Напоследок отметим, что прототипом для Юсуфа, возлюбленного героини «Кошмаров Бейрута», во многом, но не во всем совпадающей с самой писательницей, мог послужить уже упомянутый палестинский писатель Гассан Канафани, убитый Моссадом в Бейруте за несколько лет до начала конфликта, — в 1960-е у них с ас-Самман был роман. Это впоследствии даже стало поводом для небольшого скандала: в 1992 году писательница опубликовала личную переписку с Канафани, вызвав множество нареканий со стороны арабских писателей и политических активистов. Согласно Наталье Шуйской, публикацию личных писем «расценили как часть заговора против палестинского народа в связи с ситуацией „тупика в Осло“ (встречей и переговорами палестинского и израильского лидеров под эгидой США в сентябре 1993 года). Некоторые читатели не одобряли писательницу за то, что она предала гласности личные послания, изобилующие признаниями в любви и страсти. Между тем Гада ас-Самман считала письма Гассана Канафани „продолжением его литературных работ“, так как он и сам публиковал их в арабском еженедельнике „Аль-Мухаррир“ (в 1966—1967) и в приложении к ливанской газете „Аль-Анвар“ в 1967—1968 годах».

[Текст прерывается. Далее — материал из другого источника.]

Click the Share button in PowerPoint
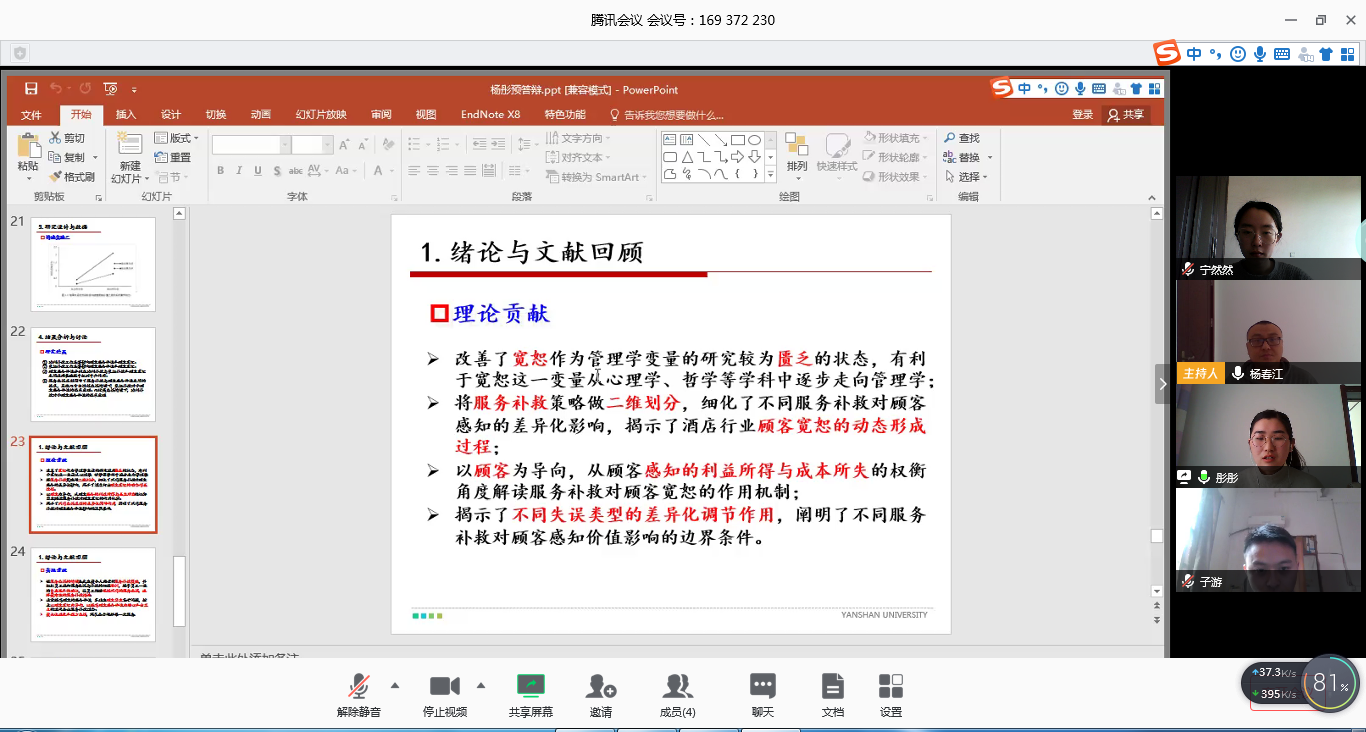1366x732 pixels. [x=1125, y=115]
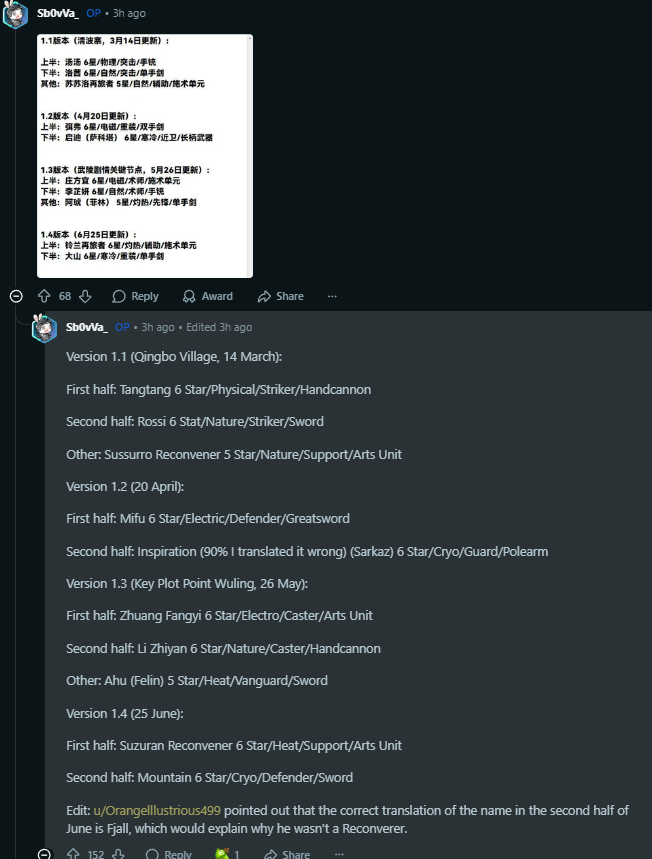Upvote the translation reply with 152 points
This screenshot has width=652, height=859.
point(73,854)
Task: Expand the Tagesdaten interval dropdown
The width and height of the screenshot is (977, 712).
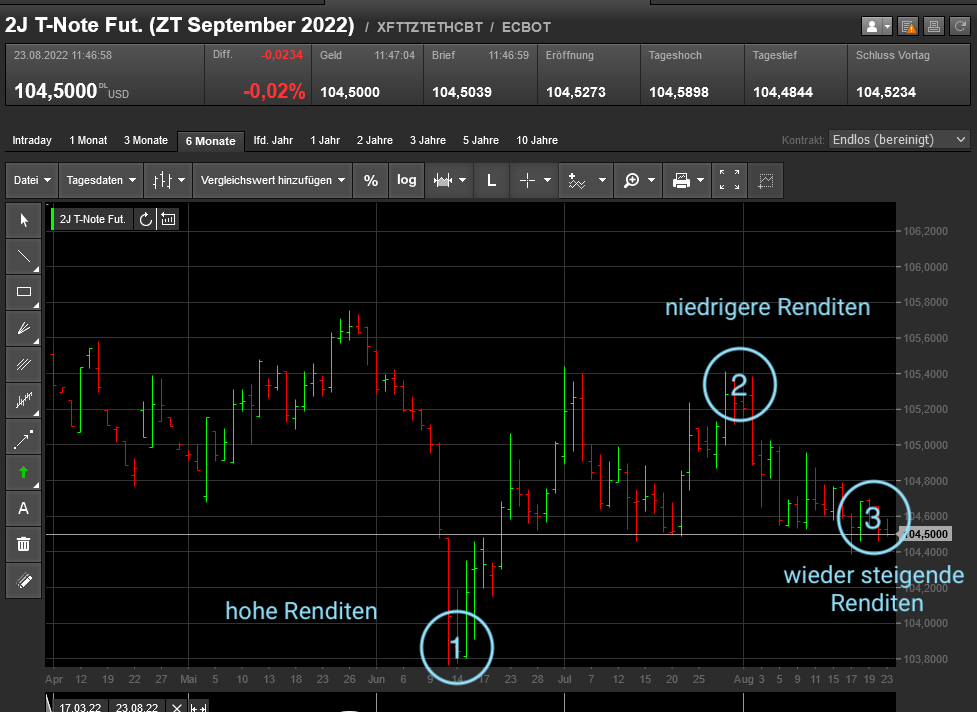Action: point(101,180)
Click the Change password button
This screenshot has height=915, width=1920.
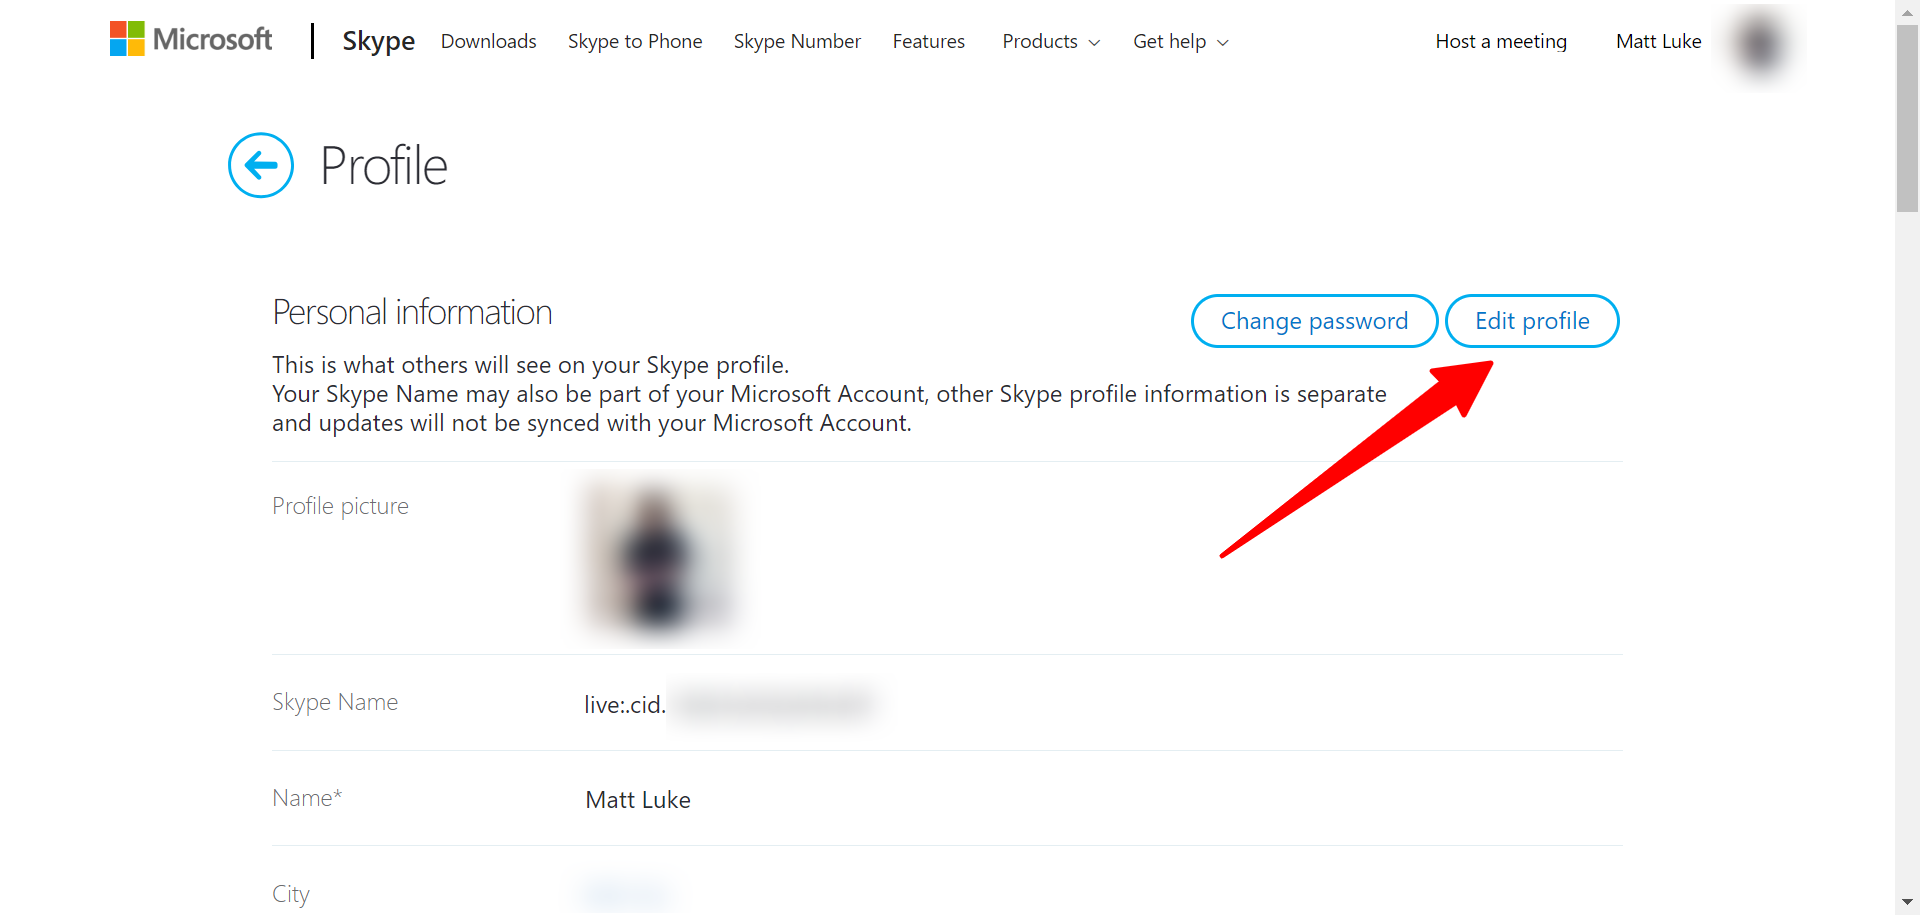click(x=1313, y=321)
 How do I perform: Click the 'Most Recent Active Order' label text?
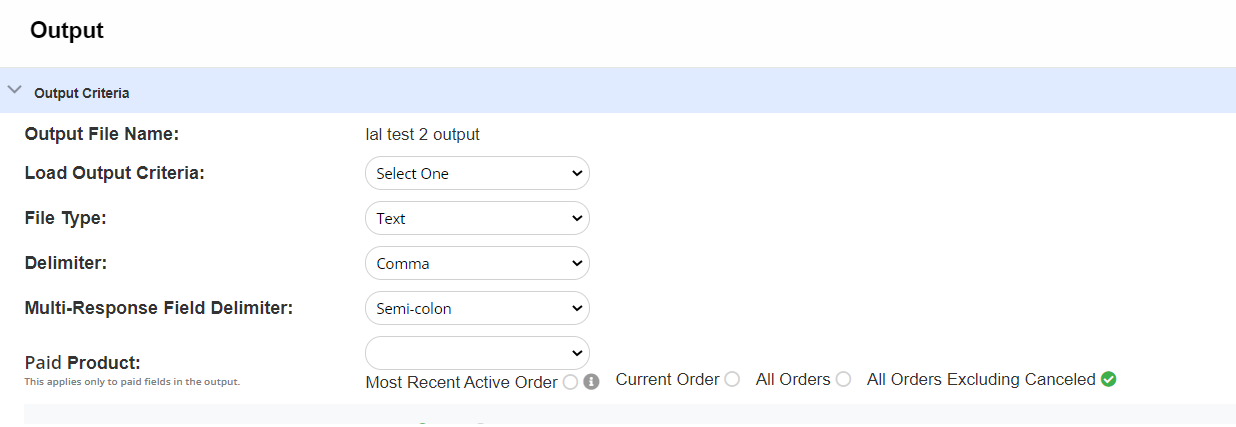coord(461,382)
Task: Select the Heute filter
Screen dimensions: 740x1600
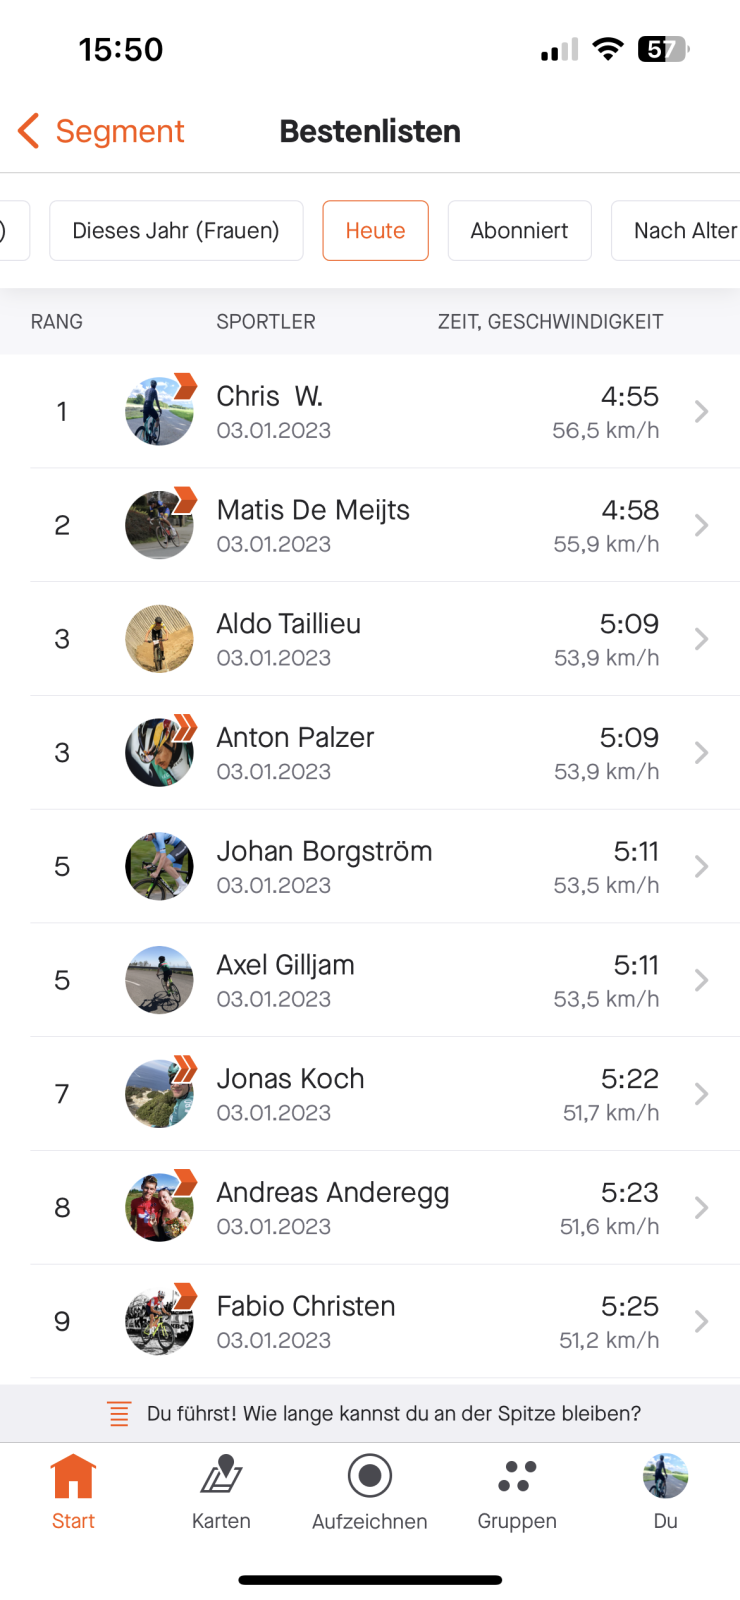Action: [x=375, y=231]
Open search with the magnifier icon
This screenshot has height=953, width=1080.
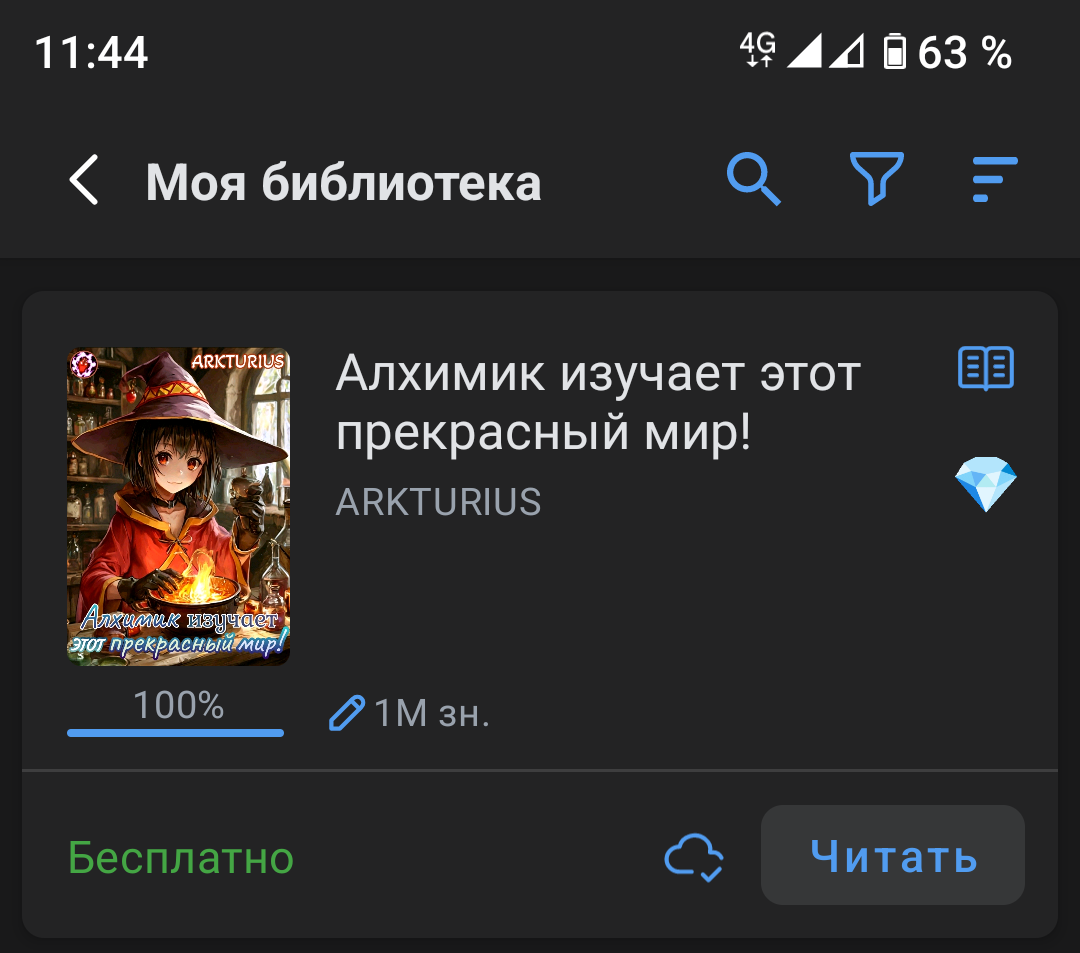pyautogui.click(x=754, y=179)
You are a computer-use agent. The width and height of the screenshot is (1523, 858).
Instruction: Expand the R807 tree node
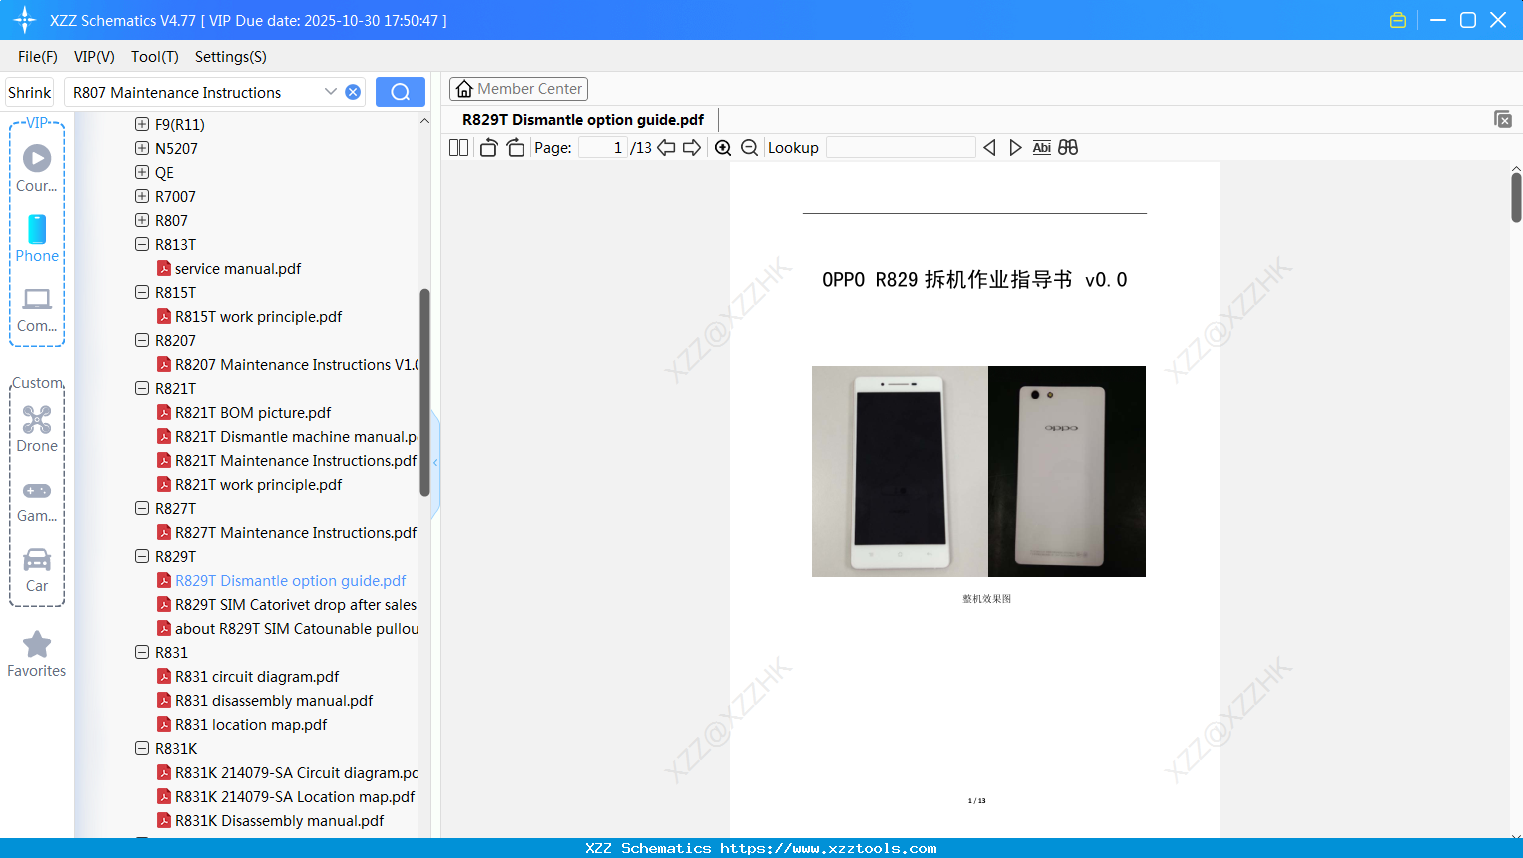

От себя добавим, что ситуация кажется нам знакомой просто до боли, ведь Канафани чаще хотят видеть национальным героем (каковым он, безусловно, был) и левым ближневосточным рыцарем без страха и упрека, а не живым человеком, полным страстей и противоречий, поскольку последние слабо конвертируются в политическую валюту, но продолжает составлять саму суть всякого подлинного искусства, что, кстати, прекрасно передает проза самого Канафани.
После выхода «Кошмаров Бейрута» из печати писательница еще несколько лет оставалась в Ливане, но в итоге из-за ввода в страну израильских войск вынуждена была эмигрировать вместе с семьей во Францию. В данный момент у нее два дома — в Бейруте и Париже. За прошедшее с событий «Кошмаров Бейрута» время ее книги переводились на английский, французский, итальянский, немецкий, голландский и другие языки. А на русском не выходило больше ничего.